Que nous apprend donc le niveau d'efforts que consacre KeyBank à ce genre d'approche ? En premier lieu, il renseigne sur la situation de ses opérations. Avec une douzaine d'équipes de 10 spécialistes chargés du développement et de l'exécution d'automates, on peut aisément supposer que le périmètre à couvrir comprend vraisemblablement plusieurs centaines de processus susceptibles d'optimisation, dans une mesure suffisante pour justifier une intervention relativement coûteuse.
En se projetant à l'échelle de l'organisation, on peut ainsi estimer que, pour l'essentiel, la banque, puisqu'elle doit recourir aux RPA afin d'éliminer les carences qui requièrent actuellement des traitements manuels, fonctionne sur la base d'une architecture en silos, découpée par applications plus ou moins indépendantes les unes des autres, sans alignement clair avec les processus en vigueur ni avec la manière dont les utilisateurs, collaborateurs et clients, exploitent ses services… c'est-à-dire obsolète.
Plus gênant encore, la solution adoptée expose directement KeyBank (et toutes les institutions financières qui suivent un chemin similaire) à la paralysie létale que j'évoquais autrefois sous un angle seulement théorique.
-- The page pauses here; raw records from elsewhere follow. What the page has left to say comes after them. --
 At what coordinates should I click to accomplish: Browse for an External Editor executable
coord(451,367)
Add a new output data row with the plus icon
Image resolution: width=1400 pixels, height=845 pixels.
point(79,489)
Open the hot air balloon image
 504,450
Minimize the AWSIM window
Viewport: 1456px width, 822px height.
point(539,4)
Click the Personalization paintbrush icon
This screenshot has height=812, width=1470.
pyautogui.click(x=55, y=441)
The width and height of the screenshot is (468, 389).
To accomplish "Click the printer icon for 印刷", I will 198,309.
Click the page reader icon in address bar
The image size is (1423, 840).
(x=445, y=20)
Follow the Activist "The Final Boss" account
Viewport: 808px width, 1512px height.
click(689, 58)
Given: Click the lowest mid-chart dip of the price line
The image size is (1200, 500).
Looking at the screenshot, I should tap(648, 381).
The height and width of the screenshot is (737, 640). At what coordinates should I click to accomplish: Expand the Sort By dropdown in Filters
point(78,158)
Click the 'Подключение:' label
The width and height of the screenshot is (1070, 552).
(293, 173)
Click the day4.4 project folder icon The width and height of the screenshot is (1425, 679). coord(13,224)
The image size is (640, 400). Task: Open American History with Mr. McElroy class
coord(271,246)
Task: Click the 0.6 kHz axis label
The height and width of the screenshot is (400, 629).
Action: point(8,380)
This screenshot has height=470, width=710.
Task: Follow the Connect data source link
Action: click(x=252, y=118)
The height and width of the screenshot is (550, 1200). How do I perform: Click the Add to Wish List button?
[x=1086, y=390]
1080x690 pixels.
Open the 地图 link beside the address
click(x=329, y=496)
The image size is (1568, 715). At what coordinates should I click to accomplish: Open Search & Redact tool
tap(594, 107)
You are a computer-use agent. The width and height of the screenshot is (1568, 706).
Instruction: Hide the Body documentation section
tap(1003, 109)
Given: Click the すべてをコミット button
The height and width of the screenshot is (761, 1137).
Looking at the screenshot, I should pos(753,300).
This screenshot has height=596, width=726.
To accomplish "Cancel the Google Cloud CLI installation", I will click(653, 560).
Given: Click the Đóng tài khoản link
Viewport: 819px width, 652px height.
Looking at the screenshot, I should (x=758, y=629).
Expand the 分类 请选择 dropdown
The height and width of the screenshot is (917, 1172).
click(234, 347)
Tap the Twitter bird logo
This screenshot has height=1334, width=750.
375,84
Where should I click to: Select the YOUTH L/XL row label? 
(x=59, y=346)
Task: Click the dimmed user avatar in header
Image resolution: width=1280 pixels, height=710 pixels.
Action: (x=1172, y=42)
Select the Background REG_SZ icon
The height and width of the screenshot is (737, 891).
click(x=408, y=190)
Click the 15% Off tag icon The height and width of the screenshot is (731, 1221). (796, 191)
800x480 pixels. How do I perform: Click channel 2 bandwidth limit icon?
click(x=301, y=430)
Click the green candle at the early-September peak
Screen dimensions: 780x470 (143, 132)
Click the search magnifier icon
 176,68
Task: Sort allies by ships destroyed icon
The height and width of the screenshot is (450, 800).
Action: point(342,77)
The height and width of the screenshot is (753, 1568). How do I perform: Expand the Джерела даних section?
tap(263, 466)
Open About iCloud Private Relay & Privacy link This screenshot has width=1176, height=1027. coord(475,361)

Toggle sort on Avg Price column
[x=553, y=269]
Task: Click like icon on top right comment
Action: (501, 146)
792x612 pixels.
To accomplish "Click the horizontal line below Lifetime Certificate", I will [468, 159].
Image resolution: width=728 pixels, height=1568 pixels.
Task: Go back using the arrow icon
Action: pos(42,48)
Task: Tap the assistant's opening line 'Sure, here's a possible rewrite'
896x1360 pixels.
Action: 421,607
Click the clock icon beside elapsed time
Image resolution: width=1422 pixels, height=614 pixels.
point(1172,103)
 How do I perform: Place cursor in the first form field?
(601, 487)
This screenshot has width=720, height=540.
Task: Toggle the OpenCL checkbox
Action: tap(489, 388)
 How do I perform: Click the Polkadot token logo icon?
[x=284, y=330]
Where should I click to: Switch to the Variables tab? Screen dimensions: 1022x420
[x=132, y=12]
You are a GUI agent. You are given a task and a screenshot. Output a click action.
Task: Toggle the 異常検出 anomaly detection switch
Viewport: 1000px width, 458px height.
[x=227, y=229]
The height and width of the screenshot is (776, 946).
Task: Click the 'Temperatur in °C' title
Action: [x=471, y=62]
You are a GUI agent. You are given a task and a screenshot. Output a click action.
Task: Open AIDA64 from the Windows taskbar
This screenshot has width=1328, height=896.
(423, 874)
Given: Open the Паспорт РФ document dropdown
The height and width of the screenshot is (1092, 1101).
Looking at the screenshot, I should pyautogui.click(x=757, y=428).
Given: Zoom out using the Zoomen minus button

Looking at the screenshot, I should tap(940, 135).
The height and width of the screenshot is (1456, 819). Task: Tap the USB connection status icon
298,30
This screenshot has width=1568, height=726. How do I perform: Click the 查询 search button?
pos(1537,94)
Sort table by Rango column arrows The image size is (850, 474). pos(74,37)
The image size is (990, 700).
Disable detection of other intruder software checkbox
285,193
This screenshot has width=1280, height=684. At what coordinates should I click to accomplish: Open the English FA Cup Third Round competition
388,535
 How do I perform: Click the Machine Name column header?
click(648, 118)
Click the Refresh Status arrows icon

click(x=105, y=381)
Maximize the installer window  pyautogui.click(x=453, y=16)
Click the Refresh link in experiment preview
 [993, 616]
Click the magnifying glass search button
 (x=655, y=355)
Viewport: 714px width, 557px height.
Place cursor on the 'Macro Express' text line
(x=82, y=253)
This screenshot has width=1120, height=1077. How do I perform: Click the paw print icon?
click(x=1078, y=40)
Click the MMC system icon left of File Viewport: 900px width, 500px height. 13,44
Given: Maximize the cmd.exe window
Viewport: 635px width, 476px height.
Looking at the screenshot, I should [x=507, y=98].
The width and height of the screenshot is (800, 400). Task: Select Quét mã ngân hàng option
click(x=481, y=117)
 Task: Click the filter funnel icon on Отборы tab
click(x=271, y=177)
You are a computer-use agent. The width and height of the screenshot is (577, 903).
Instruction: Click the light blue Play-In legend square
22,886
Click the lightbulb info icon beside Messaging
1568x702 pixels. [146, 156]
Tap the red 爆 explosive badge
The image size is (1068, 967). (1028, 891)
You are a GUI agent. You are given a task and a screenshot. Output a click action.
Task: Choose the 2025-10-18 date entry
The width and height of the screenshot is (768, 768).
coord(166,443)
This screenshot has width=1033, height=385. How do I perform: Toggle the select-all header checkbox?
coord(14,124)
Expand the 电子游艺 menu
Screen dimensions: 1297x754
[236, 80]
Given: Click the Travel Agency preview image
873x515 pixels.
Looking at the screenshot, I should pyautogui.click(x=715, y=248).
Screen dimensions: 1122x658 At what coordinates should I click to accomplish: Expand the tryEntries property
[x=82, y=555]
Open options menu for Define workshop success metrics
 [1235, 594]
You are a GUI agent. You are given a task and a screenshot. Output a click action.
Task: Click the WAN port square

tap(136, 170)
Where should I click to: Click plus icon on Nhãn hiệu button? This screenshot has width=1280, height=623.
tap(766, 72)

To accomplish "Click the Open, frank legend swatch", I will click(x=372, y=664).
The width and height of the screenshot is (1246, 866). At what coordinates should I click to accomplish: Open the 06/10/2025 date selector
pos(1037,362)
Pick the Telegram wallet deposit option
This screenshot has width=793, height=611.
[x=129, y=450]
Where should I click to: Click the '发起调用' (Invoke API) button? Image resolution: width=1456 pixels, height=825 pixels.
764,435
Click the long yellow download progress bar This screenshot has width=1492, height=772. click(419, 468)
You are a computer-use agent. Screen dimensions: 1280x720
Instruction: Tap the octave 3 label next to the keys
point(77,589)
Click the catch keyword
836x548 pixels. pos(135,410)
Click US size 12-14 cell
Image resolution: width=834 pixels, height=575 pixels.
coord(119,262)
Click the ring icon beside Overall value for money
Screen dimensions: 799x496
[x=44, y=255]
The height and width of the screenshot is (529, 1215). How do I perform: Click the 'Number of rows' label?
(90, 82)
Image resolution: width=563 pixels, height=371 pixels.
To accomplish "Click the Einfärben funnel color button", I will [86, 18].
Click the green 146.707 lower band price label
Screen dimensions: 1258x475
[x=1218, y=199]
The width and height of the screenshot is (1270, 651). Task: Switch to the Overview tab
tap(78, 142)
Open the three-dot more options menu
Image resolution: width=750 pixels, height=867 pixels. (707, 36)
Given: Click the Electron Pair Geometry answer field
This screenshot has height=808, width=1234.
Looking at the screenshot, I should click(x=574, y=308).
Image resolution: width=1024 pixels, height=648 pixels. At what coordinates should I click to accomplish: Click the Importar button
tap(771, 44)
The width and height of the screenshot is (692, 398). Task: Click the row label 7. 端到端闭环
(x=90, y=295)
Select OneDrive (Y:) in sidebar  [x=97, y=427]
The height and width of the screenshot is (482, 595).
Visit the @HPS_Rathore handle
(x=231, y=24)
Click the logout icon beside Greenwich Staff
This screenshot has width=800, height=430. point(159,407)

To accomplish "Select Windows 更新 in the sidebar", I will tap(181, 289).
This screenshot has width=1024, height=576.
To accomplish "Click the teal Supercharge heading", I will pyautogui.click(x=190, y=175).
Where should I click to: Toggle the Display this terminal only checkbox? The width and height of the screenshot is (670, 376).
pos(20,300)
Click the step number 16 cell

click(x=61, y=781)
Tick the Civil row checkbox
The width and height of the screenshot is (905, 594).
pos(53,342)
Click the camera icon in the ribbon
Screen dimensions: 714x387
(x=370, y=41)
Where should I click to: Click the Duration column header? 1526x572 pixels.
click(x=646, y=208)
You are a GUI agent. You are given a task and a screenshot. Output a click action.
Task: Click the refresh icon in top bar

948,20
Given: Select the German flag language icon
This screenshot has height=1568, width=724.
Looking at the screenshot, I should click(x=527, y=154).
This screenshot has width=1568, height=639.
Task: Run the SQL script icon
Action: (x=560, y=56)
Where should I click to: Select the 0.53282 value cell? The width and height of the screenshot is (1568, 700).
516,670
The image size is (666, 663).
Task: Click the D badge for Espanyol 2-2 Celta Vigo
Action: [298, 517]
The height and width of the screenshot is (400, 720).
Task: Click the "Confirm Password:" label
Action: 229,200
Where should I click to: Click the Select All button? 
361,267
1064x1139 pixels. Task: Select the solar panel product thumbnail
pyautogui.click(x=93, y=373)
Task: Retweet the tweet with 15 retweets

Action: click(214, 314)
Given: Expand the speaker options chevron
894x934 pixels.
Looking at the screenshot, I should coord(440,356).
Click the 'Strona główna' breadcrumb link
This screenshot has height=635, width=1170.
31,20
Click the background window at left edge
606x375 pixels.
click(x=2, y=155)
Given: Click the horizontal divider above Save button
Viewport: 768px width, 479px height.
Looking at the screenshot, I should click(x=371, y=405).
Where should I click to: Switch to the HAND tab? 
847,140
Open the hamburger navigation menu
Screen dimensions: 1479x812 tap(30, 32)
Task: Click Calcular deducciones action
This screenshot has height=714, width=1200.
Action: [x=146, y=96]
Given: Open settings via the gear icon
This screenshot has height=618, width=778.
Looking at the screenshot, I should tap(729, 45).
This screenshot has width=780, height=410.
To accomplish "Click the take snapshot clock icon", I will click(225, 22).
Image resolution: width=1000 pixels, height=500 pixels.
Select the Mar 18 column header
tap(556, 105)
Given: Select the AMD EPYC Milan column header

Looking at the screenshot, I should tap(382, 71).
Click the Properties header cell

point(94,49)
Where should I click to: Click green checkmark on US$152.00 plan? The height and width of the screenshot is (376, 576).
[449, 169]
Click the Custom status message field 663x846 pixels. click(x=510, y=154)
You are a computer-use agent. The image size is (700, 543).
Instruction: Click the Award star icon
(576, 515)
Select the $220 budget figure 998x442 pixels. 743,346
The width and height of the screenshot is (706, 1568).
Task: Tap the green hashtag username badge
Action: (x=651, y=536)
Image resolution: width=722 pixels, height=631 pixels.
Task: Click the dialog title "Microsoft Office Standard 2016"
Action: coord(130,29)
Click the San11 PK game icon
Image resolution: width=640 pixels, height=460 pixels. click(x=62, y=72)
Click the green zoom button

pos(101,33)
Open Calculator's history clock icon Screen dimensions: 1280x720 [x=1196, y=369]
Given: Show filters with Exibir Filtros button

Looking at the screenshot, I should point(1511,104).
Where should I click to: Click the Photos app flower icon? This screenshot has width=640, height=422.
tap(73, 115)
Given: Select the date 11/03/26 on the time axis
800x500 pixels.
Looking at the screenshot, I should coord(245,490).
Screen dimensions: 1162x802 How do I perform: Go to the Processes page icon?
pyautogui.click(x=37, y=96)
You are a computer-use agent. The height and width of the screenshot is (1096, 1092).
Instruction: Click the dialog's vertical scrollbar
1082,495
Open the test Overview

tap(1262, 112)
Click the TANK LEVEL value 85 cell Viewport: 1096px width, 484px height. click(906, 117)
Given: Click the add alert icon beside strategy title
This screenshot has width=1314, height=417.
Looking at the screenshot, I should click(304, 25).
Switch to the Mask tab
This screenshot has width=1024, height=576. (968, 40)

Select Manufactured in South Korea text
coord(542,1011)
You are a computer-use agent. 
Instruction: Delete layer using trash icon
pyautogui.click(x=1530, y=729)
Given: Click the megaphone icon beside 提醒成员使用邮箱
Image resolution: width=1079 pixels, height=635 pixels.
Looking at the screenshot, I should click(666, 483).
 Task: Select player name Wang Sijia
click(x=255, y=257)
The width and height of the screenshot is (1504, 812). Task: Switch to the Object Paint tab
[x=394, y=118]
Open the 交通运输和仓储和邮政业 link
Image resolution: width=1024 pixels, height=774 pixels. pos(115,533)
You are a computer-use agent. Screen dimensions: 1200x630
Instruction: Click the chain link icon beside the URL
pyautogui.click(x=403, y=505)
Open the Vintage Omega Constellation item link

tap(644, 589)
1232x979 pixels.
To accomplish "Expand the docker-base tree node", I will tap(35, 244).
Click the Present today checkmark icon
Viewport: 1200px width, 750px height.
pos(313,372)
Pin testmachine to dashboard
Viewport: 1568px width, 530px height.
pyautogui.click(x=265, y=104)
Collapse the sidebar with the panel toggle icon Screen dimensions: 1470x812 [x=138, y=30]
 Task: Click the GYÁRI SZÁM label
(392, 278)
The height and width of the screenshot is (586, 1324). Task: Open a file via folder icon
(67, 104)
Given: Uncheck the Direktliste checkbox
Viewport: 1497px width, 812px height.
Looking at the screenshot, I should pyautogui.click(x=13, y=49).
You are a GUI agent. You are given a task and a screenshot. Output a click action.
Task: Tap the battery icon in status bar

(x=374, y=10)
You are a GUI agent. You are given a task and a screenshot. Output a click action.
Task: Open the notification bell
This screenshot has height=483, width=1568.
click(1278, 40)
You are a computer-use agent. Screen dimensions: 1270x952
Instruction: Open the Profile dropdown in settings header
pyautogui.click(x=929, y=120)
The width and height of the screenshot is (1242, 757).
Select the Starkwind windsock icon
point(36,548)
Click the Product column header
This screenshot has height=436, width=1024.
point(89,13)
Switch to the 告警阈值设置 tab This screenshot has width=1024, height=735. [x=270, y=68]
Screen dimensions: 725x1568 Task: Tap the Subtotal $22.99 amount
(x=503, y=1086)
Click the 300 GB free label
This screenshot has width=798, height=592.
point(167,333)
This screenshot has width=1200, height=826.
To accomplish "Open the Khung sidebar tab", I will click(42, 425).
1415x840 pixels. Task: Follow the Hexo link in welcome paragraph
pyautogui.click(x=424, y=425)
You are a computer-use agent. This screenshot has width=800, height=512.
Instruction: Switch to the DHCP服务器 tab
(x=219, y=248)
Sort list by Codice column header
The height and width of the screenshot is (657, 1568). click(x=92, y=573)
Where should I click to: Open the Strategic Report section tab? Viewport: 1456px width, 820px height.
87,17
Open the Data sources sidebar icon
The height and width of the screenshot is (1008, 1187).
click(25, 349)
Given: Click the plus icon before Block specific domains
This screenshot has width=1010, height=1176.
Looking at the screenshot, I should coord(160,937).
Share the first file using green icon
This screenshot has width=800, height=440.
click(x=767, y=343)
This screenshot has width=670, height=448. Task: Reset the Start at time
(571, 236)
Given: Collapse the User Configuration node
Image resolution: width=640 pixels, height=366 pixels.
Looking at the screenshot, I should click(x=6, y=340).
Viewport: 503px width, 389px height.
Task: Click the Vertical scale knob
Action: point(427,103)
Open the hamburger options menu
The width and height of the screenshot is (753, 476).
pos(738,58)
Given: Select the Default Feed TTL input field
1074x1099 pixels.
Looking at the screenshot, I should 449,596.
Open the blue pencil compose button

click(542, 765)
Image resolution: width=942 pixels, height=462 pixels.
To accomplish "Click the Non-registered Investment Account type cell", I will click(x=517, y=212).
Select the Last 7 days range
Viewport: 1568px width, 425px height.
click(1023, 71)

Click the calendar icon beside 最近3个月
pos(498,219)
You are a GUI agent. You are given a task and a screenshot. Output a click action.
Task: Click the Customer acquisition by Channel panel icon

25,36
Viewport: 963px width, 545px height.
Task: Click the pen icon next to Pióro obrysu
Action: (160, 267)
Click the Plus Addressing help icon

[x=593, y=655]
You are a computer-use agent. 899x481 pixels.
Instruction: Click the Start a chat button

Imaginez en effet le parc applicatif dans quelques années, après le passage des professionnels du RPA sur la plupart des processus et sur les logiciels qui les propulsent. Imaginez les dépendances qui auront été créées entre tous ces composants et avec le moteur de robotisation… Il sera impossible de remplacer quoi que ce soit sans craindre de voir l'édifice s'effondrer.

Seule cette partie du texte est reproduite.